━━━ EXCERTO FORNECIDO ━━━
É uma presença habitual nas ementas dos restaurantes de todo o país.
A mais famosa das alheiras é a oriunda de Mirandela, na região de Trás-os-Montes, frequentemente considerada a de melhor qualidade.

Actualmente, as “alheiras de Mirandela”, sendo também as mais afamadas, impõem-se pela qualidade gastronómica e de fabrico, desejando-se que a garantia da sua qualidade e genuinidade passe a curto ou médio prazo pela criação de uma “região demarcada” e simultaneamente pela constituição de uma associação de fabricantes de alheiras. Contudo não é só em Mirandela que se produzem estes enchidos, sendo que também por toda a Beira Alta e Trás-os-Montes se fazem alheiras artesanais de excelente qualidade.
Apesar de não estar demarcada uma região específica para a produção das Alheiras, são as mesmas actualmente um produto certificado obrigando assim a algumas normas quer no processo de fabrico quer na distribuição.
━━━
## LISTA DE TAREFAS:
- a) Reproduza, do excerto sobre as alheiras, tudo o que vai desde "É uma presença" até "de excelente qualidade.".
- b) Segundo o excerto sobre as alheiras, de onde é oriunda a alheira mais famosa?
━━━ DADOS FORNECIDOS ━━━
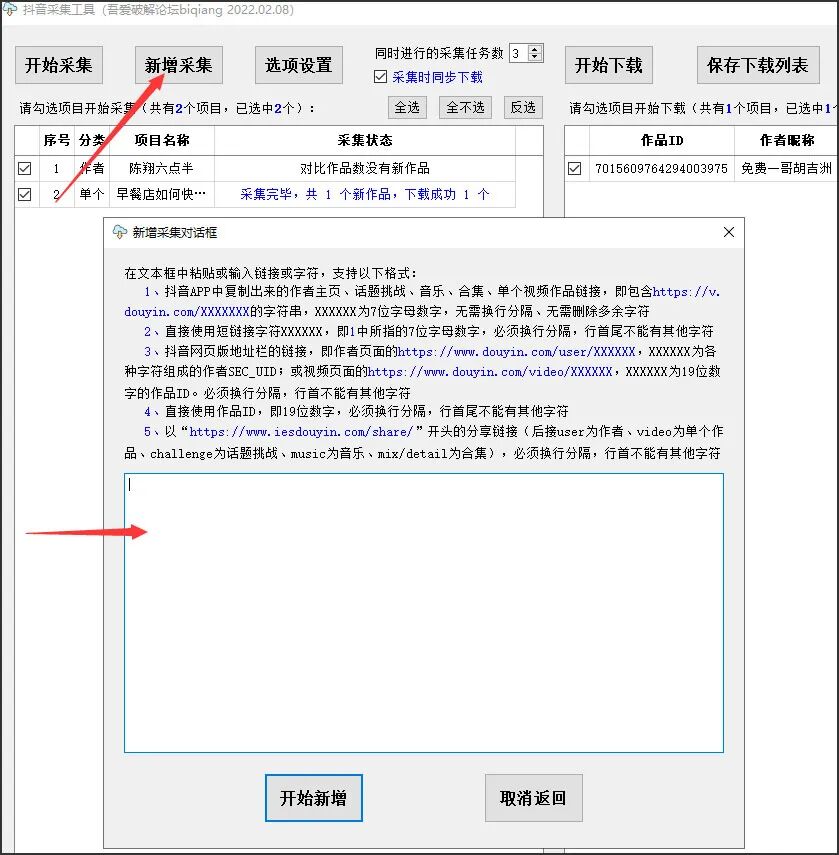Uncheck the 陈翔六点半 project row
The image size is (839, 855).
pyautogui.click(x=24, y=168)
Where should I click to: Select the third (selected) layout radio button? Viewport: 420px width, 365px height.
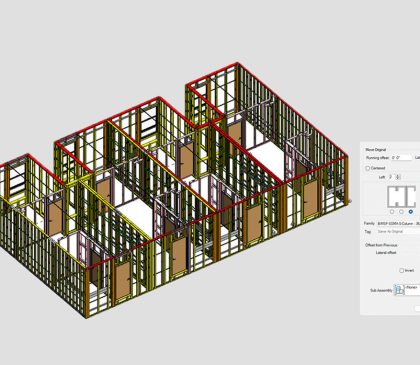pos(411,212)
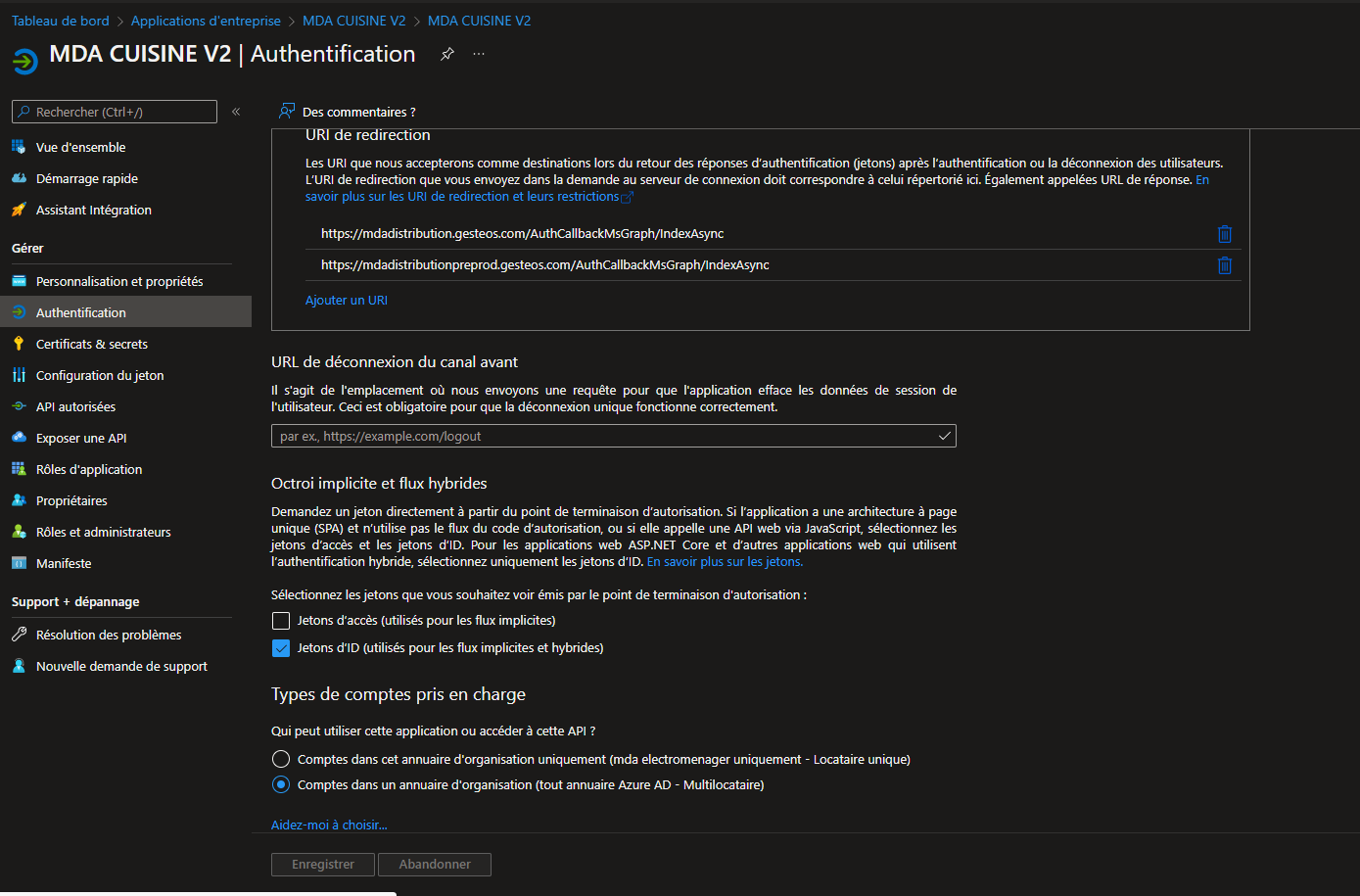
━━━
## RESULTADOS ESPERADOS:
- a)
É uma presença habitual nas ementas dos restaurantes de todo o país.
A mais famosa das alheiras é a oriunda de Mirandela, na região de Trás-os-Montes, frequentemente considerada a de melhor qualidade.

Actualmente, as “alheiras de Mirandela”, sendo também as mais afamadas, impõem-se pela qualidade gastronómica e de fabrico, desejando-se que a garantia da sua qualidade e genuinidade passe a curto ou médio prazo pela criação de uma “região demarcada” e simultaneamente pela constituição de uma associação de fabricantes de alheiras. Contudo não é só em Mirandela que se produzem estes enchidos, sendo que também por toda a Beira Alta e Trás-os-Montes se fazem alheiras artesanais de excelente qualidade.

- b) De Mirandela, na região de Trás-os-Montes.